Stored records
◆ ◆ ◆ ◆

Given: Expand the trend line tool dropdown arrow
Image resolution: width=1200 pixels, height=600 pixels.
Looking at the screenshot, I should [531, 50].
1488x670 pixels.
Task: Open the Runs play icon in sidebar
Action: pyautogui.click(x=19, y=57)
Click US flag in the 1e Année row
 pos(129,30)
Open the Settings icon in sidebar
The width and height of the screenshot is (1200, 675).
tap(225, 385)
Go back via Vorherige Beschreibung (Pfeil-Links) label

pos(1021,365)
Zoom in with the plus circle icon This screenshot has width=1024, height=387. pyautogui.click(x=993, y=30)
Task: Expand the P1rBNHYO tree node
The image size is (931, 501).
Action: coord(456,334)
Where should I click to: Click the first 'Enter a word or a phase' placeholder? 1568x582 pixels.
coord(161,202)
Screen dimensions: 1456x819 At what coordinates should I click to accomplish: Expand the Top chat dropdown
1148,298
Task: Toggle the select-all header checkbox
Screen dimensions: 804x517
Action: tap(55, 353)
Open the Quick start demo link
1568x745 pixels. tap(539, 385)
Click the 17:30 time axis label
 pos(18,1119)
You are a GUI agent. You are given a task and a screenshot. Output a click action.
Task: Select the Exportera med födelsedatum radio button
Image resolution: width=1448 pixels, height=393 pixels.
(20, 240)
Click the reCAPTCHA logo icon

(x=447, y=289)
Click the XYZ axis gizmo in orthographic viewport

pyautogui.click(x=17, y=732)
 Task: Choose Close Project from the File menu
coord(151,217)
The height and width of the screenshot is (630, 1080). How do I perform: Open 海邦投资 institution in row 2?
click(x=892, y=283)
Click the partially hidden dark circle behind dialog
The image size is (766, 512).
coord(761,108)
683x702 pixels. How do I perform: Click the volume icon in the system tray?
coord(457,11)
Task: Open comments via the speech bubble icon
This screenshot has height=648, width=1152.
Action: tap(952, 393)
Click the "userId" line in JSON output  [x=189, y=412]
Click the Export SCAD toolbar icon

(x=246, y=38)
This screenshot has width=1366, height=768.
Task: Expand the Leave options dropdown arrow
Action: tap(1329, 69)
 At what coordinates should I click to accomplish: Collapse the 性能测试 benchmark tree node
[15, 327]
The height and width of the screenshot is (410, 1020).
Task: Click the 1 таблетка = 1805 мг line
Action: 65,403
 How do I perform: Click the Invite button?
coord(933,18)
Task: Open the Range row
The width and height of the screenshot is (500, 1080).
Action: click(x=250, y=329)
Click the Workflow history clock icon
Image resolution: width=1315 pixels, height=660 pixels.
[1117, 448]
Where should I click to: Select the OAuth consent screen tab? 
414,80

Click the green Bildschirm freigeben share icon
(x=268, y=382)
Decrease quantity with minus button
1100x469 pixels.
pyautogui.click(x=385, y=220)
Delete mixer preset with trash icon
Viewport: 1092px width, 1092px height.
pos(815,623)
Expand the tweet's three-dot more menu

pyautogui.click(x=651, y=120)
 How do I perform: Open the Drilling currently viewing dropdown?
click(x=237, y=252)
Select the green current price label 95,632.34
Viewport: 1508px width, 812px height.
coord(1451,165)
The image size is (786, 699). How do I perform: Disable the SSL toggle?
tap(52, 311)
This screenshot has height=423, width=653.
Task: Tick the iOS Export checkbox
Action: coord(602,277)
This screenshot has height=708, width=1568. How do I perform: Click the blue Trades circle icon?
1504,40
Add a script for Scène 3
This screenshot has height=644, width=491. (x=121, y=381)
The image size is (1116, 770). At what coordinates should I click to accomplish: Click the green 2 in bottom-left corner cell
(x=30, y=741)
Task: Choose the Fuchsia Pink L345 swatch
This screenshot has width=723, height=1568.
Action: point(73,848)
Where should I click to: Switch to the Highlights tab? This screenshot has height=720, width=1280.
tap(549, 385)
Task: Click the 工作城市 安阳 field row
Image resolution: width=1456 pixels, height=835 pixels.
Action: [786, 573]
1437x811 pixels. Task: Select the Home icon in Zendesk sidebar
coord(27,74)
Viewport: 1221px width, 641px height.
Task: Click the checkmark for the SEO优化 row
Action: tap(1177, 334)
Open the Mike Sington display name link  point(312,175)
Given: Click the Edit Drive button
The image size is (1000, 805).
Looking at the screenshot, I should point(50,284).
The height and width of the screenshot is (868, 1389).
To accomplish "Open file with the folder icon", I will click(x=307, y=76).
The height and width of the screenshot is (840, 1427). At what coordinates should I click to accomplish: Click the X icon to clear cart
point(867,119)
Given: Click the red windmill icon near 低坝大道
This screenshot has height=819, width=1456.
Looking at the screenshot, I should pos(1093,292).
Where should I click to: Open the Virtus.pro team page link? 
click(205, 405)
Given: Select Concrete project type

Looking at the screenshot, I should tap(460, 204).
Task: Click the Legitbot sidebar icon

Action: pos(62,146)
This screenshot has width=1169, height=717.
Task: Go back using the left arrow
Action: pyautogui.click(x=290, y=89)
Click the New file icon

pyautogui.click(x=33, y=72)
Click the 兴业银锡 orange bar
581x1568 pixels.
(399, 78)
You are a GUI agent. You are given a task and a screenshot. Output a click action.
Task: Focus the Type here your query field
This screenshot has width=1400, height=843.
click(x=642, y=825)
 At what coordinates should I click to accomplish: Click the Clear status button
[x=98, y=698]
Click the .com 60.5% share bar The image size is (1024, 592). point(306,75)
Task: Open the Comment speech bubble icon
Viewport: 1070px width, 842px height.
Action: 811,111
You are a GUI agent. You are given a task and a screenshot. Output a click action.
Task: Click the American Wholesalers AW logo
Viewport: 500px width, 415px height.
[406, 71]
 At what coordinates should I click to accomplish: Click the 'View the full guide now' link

◆ ◆ ◆ ◆

Restate each record exactly as written.

**ANSWER TO THIS PROBLEM**
Given: Expand the trend line tool dropdown arrow
Image resolution: width=1200 pixels, height=600 pixels.
Looking at the screenshot, I should [531, 50].
1488x670 pixels.
Task: Open the Runs play icon in sidebar
Action: pyautogui.click(x=19, y=57)
Click US flag in the 1e Année row
 pos(129,30)
Open the Settings icon in sidebar
The width and height of the screenshot is (1200, 675).
tap(225, 385)
Go back via Vorherige Beschreibung (Pfeil-Links) label

pos(1021,365)
Zoom in with the plus circle icon This screenshot has width=1024, height=387. pyautogui.click(x=993, y=30)
Task: Expand the P1rBNHYO tree node
The image size is (931, 501).
Action: coord(456,334)
Where should I click to: Click the first 'Enter a word or a phase' placeholder? 1568x582 pixels.
coord(161,202)
Screen dimensions: 1456x819 At what coordinates should I click to accomplish: Expand the Top chat dropdown
1148,298
Task: Toggle the select-all header checkbox
Screen dimensions: 804x517
Action: tap(55, 353)
Open the Quick start demo link
1568x745 pixels. tap(539, 385)
Click the 17:30 time axis label
 pos(18,1119)
You are a GUI agent. You are given a task and a screenshot. Output a click action.
Task: Select the Exportera med födelsedatum radio button
Image resolution: width=1448 pixels, height=393 pixels.
(20, 240)
Click the reCAPTCHA logo icon

(x=447, y=289)
Click the XYZ axis gizmo in orthographic viewport

pyautogui.click(x=17, y=732)
 Task: Choose Close Project from the File menu
coord(151,217)
The height and width of the screenshot is (630, 1080). How do I perform: Open 海邦投资 institution in row 2?
click(x=892, y=283)
Click the partially hidden dark circle behind dialog
The image size is (766, 512).
coord(761,108)
683x702 pixels. How do I perform: Click the volume icon in the system tray?
coord(457,11)
Task: Open comments via the speech bubble icon
This screenshot has height=648, width=1152.
Action: tap(952, 393)
Click the "userId" line in JSON output  [x=189, y=412]
Click the Export SCAD toolbar icon

(x=246, y=38)
This screenshot has width=1366, height=768.
Task: Expand the Leave options dropdown arrow
Action: tap(1329, 69)
 At what coordinates should I click to accomplish: Collapse the 性能测试 benchmark tree node
[15, 327]
The height and width of the screenshot is (410, 1020).
Task: Click the 1 таблетка = 1805 мг line
Action: 65,403
 How do I perform: Click the Invite button?
coord(933,18)
Task: Open the Range row
The width and height of the screenshot is (500, 1080).
Action: click(x=250, y=329)
Click the Workflow history clock icon
Image resolution: width=1315 pixels, height=660 pixels.
[1117, 448]
Where should I click to: Select the OAuth consent screen tab? 
414,80

Click the green Bildschirm freigeben share icon
(x=268, y=382)
Decrease quantity with minus button
1100x469 pixels.
pyautogui.click(x=385, y=220)
Delete mixer preset with trash icon
Viewport: 1092px width, 1092px height.
pos(815,623)
Expand the tweet's three-dot more menu

pyautogui.click(x=651, y=120)
 How do I perform: Open the Drilling currently viewing dropdown?
click(x=237, y=252)
Select the green current price label 95,632.34
Viewport: 1508px width, 812px height.
coord(1451,165)
The image size is (786, 699). How do I perform: Disable the SSL toggle?
tap(52, 311)
This screenshot has height=423, width=653.
Task: Tick the iOS Export checkbox
Action: coord(602,277)
This screenshot has height=708, width=1568. How do I perform: Click the blue Trades circle icon?
1504,40
Add a script for Scène 3
This screenshot has height=644, width=491. (x=121, y=381)
The image size is (1116, 770). At what coordinates should I click to accomplish: Click the green 2 in bottom-left corner cell
(x=30, y=741)
Task: Choose the Fuchsia Pink L345 swatch
This screenshot has width=723, height=1568.
Action: point(73,848)
Where should I click to: Switch to the Highlights tab? This screenshot has height=720, width=1280.
tap(549, 385)
Task: Click the 工作城市 安阳 field row
Image resolution: width=1456 pixels, height=835 pixels.
Action: [786, 573]
1437x811 pixels. Task: Select the Home icon in Zendesk sidebar
coord(27,74)
Viewport: 1221px width, 641px height.
Task: Click the checkmark for the SEO优化 row
Action: tap(1177, 334)
Open the Mike Sington display name link  point(312,175)
Given: Click the Edit Drive button
The image size is (1000, 805).
Looking at the screenshot, I should point(50,284).
The height and width of the screenshot is (868, 1389).
To accomplish "Open file with the folder icon", I will click(x=307, y=76).
The height and width of the screenshot is (840, 1427). At what coordinates should I click to accomplish: Click the X icon to clear cart
point(867,119)
Given: Click the red windmill icon near 低坝大道
This screenshot has height=819, width=1456.
Looking at the screenshot, I should pos(1093,292).
Where should I click to: Open the Virtus.pro team page link? 
click(205, 405)
Given: Select Concrete project type

Looking at the screenshot, I should tap(460, 204).
Task: Click the Legitbot sidebar icon

Action: pos(62,146)
This screenshot has width=1169, height=717.
Task: Go back using the left arrow
Action: pyautogui.click(x=290, y=89)
Click the New file icon

pyautogui.click(x=33, y=72)
Click the 兴业银锡 orange bar
581x1568 pixels.
(399, 78)
You are a GUI agent. You are given a task and a screenshot. Output a click action.
Task: Focus the Type here your query field
This screenshot has width=1400, height=843.
click(x=642, y=825)
 At what coordinates should I click to accomplish: Click the Clear status button
[x=98, y=698]
Click the .com 60.5% share bar The image size is (1024, 592). point(306,75)
Task: Open the Comment speech bubble icon
Viewport: 1070px width, 842px height.
Action: 811,111
You are a GUI agent. You are given a task and a screenshot. Output a click action.
Task: Click the American Wholesalers AW logo
Viewport: 500px width, 415px height.
[406, 71]
 At what coordinates should I click to accomplish: Click the 'View the full guide now' link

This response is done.